Building our own Web App Scanner - First Time

Hi all, i decided to create this blog mainly to share and get knowledge from the community. I just started 3 months ago in the development of my own Web Application Security Scanner tool. Basically, this new tool will try to be the Next Generation Web App Scanner.

I have been working with the main and famous Web App scanners and i think there is no tool nowadays that can be able to cover the 3 most important roles in this kinda efforts:

1. Business
2. Developers
3. Testers

Basically, i will be talking about WebInspect, Acunetix and Watchguard which are the tools i know and the ones from where i have been inspired to create my own one.

Some tools focus on Business by delivering good security compliant reports, others focus on Testers by creating a good interface to reproduce vulnerabilities so that testers can avoid false positives and by the way, no one take cares of developers. I think this later team needs to understand how to reproduce a vuln so that it can try to fix it right? The problem is that this tools gives you the URL and parameter injected to find the bug but what about the Flow to follow to get to that POST request to inject the parameter? I mean, may be you need to authenticate and then click on the 5th check boxes which will displayed a new windows where you need to select "Save" button to get to the vulnerable request.

What about Scan coverage?
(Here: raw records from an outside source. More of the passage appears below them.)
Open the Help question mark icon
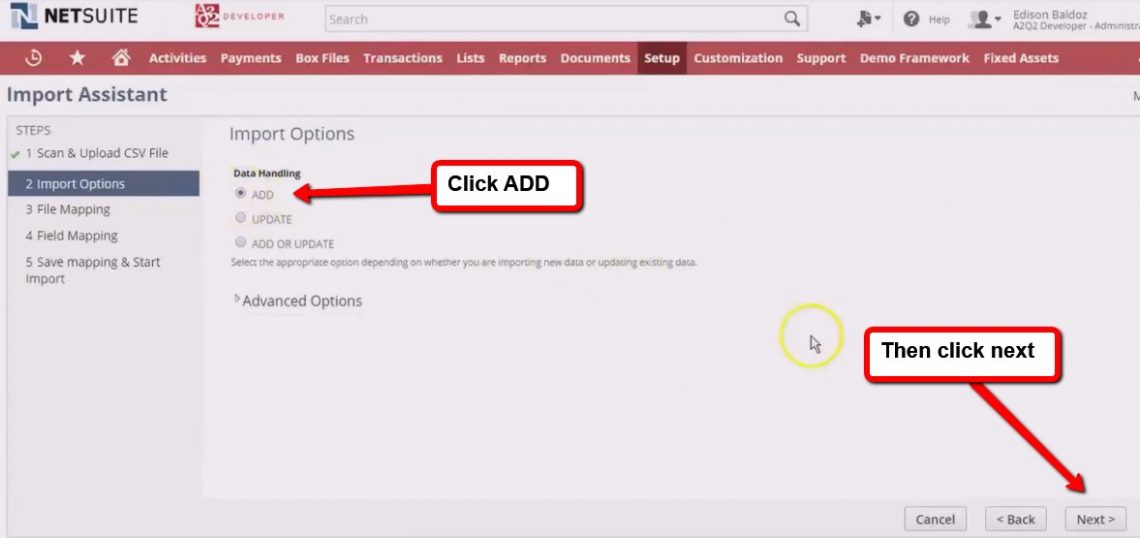Image resolution: width=1140 pixels, height=538 pixels. (911, 19)
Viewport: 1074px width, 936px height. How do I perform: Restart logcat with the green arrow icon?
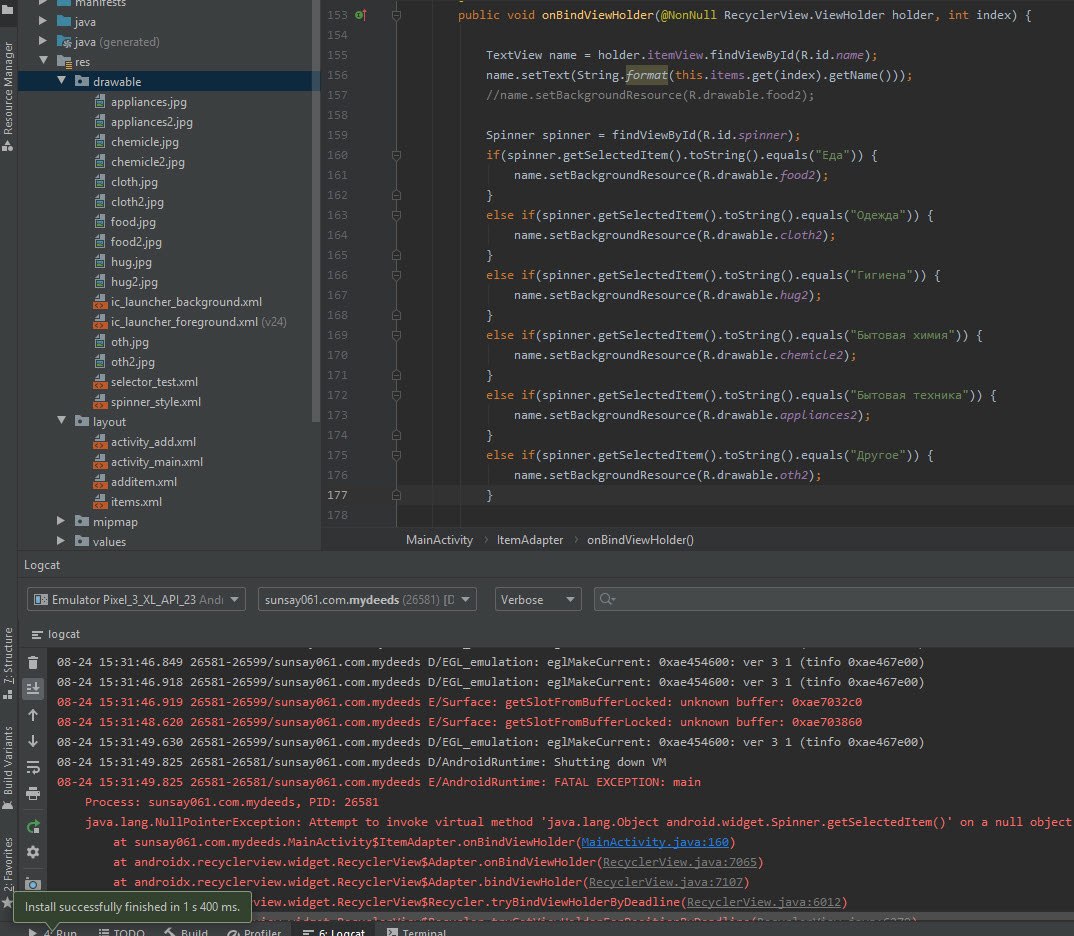(33, 826)
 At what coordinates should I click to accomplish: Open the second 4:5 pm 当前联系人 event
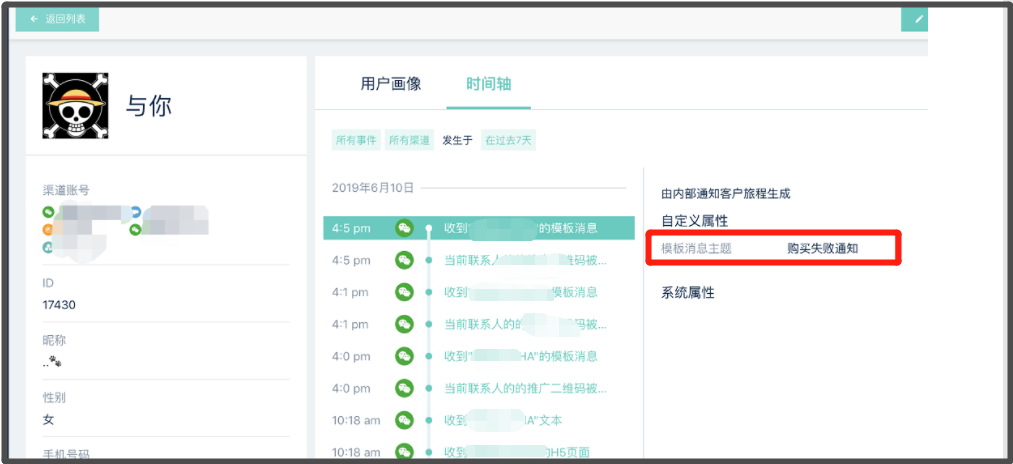point(525,260)
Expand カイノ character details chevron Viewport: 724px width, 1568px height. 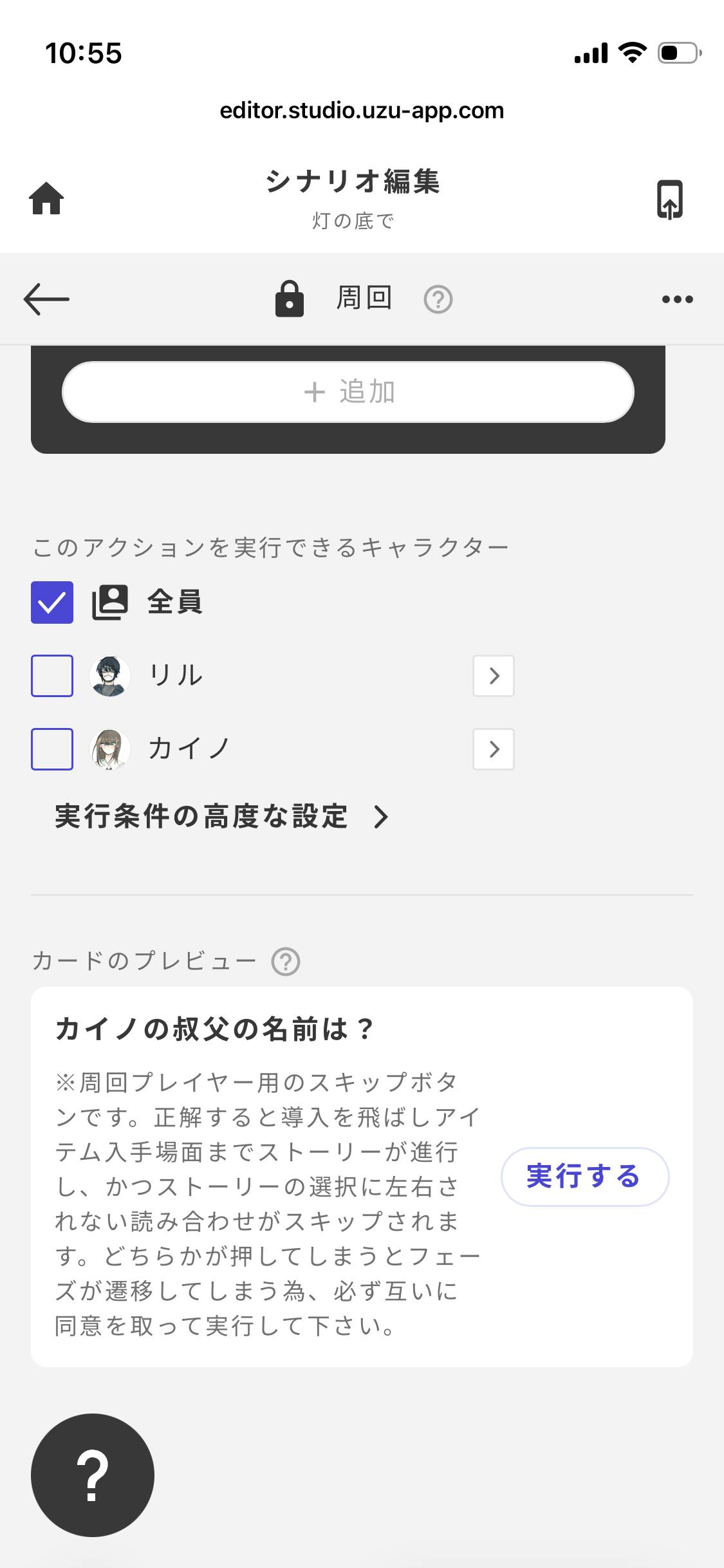click(x=494, y=749)
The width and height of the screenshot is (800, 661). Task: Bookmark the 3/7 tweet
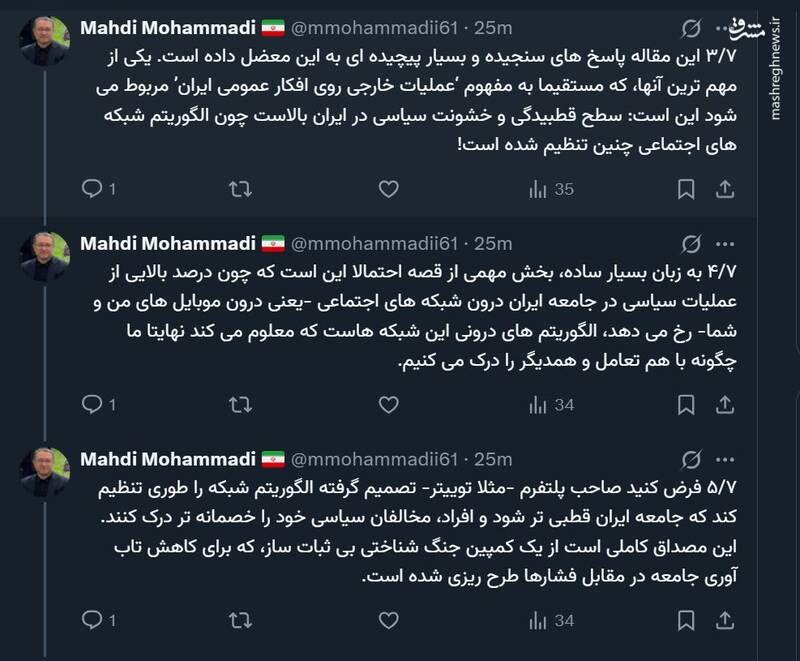point(686,188)
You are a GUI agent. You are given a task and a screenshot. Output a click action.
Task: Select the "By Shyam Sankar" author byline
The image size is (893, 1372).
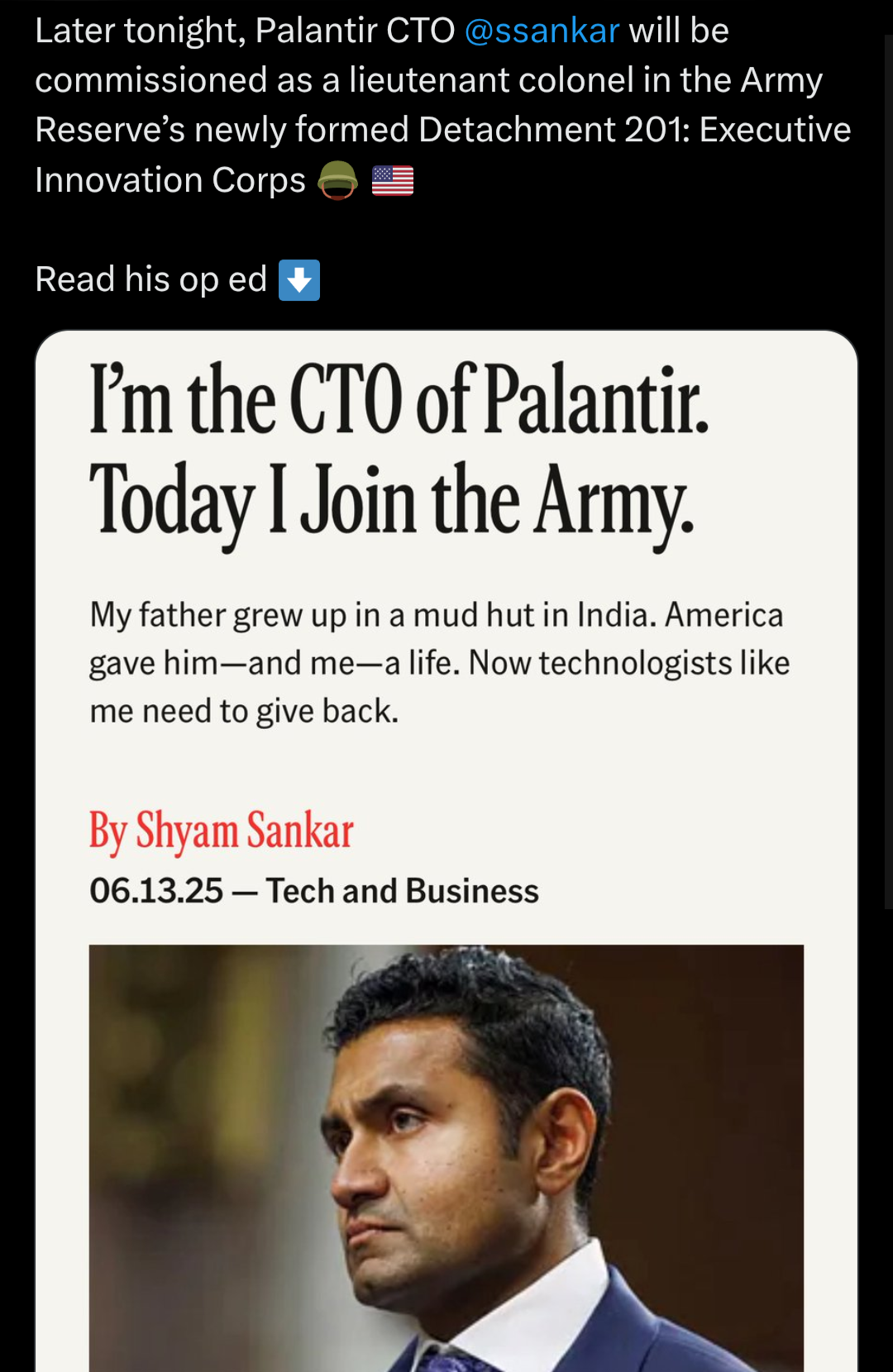pyautogui.click(x=222, y=830)
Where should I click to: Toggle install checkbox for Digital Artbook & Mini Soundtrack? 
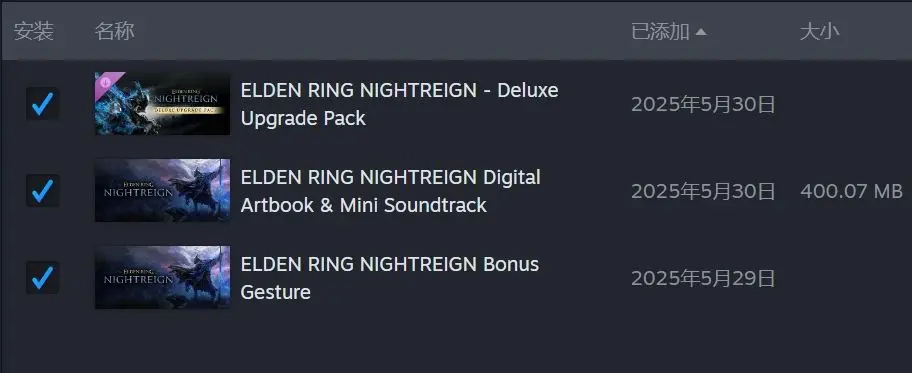coord(42,190)
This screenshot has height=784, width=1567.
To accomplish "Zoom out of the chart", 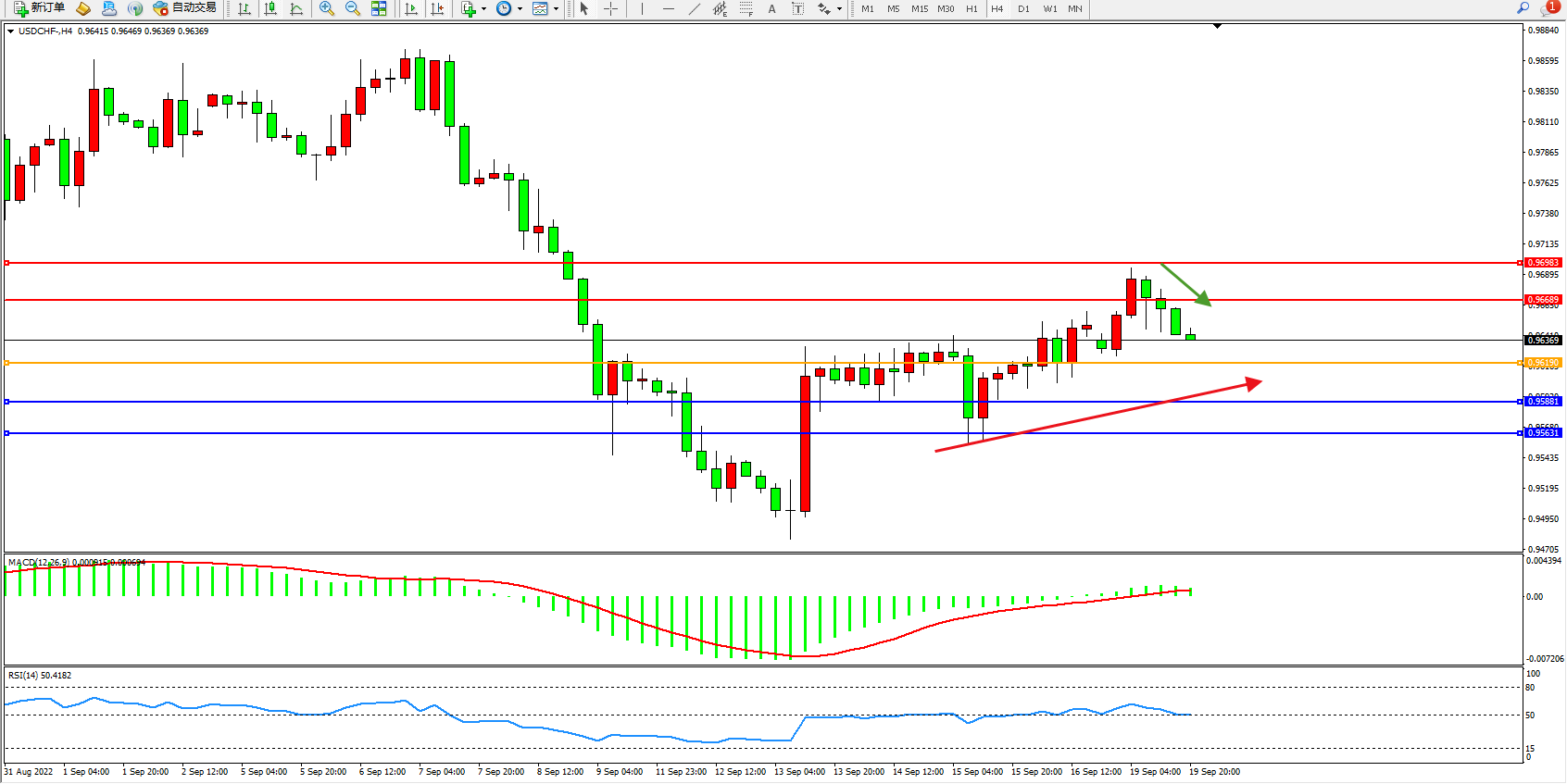I will [x=353, y=8].
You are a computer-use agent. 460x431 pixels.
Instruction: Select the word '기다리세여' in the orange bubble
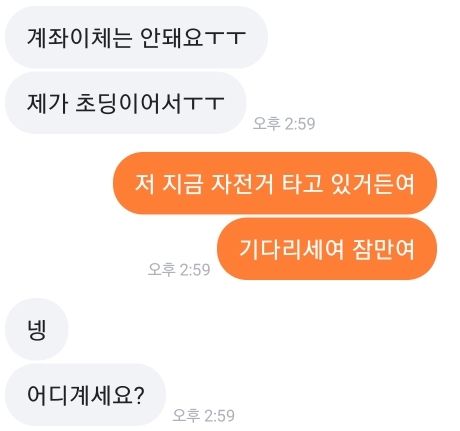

These tools show the URL's which they assessed and the bugs identified but who can guarantee the whole application got tested?
I ask business, how do you know that app is not missing some important sections or hidden transactions from your application?

But in order to know if Scan Coverage was successful, business need to:

Compare the 80 URLs of the app and the 1000 different POST/GET Parameters plus 4000 Lines of JavaScript (AJAX) against technical documentation of the Web App to try to identify any gap right??
But this human effort is not doable.

Another question to business, these tools says "I am PCI Compliant" or "I am OWASP TOP Ten Compliant" but ... how can business validate all TOP Ten kinda attacks are being sent to your app? or how old are those kinda attacks?

Technology supported by the tool.

Lets suppose business have its own implementation of AJAX, how do you need the web app scanner tool is supporting it, and if not? the tool is informing you that it was not able to test such kinda "weird" transactions?

Vulnerabilities management

Ok, good, the tool found 50 confirmed vulnerabilities, so... what is next?? is there an integrated interface to deal with this new bugs until get them fixed by Dev Team?


These kinda improvements is what i think will generate the Next Gen Web App Scanner.

In coming posts i will start talking about the new features i am integrating to my app and i will share the problems i am facing, how i worked them out and technical stuff!!!!!!